* [INPUT MATERIAL]:
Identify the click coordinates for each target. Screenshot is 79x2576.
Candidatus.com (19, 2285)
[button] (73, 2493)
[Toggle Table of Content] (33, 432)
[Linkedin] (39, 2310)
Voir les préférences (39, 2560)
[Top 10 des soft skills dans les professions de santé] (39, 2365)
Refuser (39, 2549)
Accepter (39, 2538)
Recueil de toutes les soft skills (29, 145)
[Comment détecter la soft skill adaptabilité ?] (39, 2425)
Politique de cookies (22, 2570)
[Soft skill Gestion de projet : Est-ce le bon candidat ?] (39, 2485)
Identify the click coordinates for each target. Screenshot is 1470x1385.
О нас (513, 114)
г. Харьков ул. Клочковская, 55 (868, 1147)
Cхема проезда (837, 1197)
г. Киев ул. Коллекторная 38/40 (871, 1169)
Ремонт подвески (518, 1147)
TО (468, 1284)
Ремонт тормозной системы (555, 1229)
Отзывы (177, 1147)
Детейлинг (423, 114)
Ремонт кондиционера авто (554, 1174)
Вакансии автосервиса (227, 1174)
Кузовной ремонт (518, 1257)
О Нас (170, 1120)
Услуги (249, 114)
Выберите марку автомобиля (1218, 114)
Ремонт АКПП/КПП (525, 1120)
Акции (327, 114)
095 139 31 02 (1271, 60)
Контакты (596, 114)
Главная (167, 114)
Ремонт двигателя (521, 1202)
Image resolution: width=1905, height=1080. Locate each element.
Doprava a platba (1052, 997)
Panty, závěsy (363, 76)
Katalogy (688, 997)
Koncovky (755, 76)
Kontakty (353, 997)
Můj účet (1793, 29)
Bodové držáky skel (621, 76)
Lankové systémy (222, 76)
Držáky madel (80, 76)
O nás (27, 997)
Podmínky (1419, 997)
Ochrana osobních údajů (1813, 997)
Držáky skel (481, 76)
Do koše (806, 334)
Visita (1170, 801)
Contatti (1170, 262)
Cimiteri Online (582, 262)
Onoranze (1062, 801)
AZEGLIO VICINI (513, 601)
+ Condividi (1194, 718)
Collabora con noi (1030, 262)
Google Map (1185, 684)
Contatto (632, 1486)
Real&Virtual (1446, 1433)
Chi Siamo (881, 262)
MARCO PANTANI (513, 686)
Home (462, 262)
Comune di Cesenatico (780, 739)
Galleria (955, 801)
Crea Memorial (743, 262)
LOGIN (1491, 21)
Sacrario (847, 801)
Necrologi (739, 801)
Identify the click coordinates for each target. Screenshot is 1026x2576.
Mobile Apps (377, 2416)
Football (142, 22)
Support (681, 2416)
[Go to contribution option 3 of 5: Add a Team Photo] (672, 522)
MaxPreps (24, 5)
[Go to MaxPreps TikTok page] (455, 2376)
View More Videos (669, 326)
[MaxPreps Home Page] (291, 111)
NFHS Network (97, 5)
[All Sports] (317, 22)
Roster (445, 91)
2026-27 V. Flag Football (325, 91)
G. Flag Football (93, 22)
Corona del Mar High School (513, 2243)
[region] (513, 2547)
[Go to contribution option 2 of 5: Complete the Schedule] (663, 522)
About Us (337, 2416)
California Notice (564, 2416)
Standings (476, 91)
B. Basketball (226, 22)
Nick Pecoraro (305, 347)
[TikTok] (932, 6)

* [ASSIGNED TASK]: The listing above is to be transcribed in full, with no line omitted.

* [RESULT OF THIS EXERCISE]:
Identify the click coordinates for each target. Screenshot is 79x2576.
Candidatus.com (19, 2285)
[button] (73, 2493)
[Toggle Table of Content] (33, 432)
[Linkedin] (39, 2310)
Voir les préférences (39, 2560)
[Top 10 des soft skills dans les professions de santé] (39, 2365)
Refuser (39, 2549)
Accepter (39, 2538)
Recueil de toutes les soft skills (29, 145)
[Comment détecter la soft skill adaptabilité ?] (39, 2425)
Politique de cookies (22, 2570)
[Soft skill Gestion de projet : Est-ce le bon candidat ?] (39, 2485)
Identify the click coordinates for each target. Screenshot is 1470x1385.
О нас (513, 114)
г. Харьков ул. Клочковская, 55 (868, 1147)
Cхема проезда (837, 1197)
г. Киев ул. Коллекторная 38/40 (871, 1169)
Ремонт подвески (518, 1147)
TО (468, 1284)
Ремонт тормозной системы (555, 1229)
Отзывы (177, 1147)
Детейлинг (423, 114)
Ремонт кондиционера авто (554, 1174)
Вакансии автосервиса (227, 1174)
Кузовной ремонт (518, 1257)
О Нас (170, 1120)
Услуги (249, 114)
Выберите марку автомобиля (1218, 114)
Ремонт АКПП/КПП (525, 1120)
Акции (327, 114)
095 139 31 02 (1271, 60)
Контакты (596, 114)
Главная (167, 114)
Ремонт двигателя (521, 1202)
Image resolution: width=1905, height=1080. Locate each element.
Doprava a platba (1052, 997)
Panty, závěsy (363, 76)
Katalogy (688, 997)
Koncovky (755, 76)
Kontakty (353, 997)
Můj účet (1793, 29)
Bodové držáky skel (621, 76)
Lankové systémy (222, 76)
Držáky madel (80, 76)
O nás (27, 997)
Podmínky (1419, 997)
Ochrana osobních údajů (1813, 997)
Držáky skel (481, 76)
Do koše (806, 334)
Visita (1170, 801)
Contatti (1170, 262)
Cimiteri Online (582, 262)
Onoranze (1062, 801)
AZEGLIO VICINI (513, 601)
+ Condividi (1194, 718)
Collabora con noi (1030, 262)
Google Map (1185, 684)
Contatto (632, 1486)
Real&Virtual (1446, 1433)
Chi Siamo (881, 262)
MARCO PANTANI (513, 686)
Home (462, 262)
Comune di Cesenatico (780, 739)
Galleria (955, 801)
Crea Memorial (743, 262)
LOGIN (1491, 21)
Sacrario (847, 801)
Necrologi (739, 801)
Identify the click coordinates for each target. Screenshot is 1026x2576.
Mobile Apps (377, 2416)
Football (142, 22)
Support (681, 2416)
[Go to contribution option 3 of 5: Add a Team Photo] (672, 522)
MaxPreps (24, 5)
[Go to MaxPreps TikTok page] (455, 2376)
View More Videos (669, 326)
[MaxPreps Home Page] (291, 111)
NFHS Network (97, 5)
[All Sports] (317, 22)
Roster (445, 91)
2026-27 V. Flag Football (325, 91)
G. Flag Football (93, 22)
Corona del Mar High School (513, 2243)
[region] (513, 2547)
[Go to contribution option 2 of 5: Complete the Schedule] (663, 522)
About Us (337, 2416)
California Notice (564, 2416)
Standings (476, 91)
B. Basketball (226, 22)
Nick Pecoraro (305, 347)
[TikTok] (932, 6)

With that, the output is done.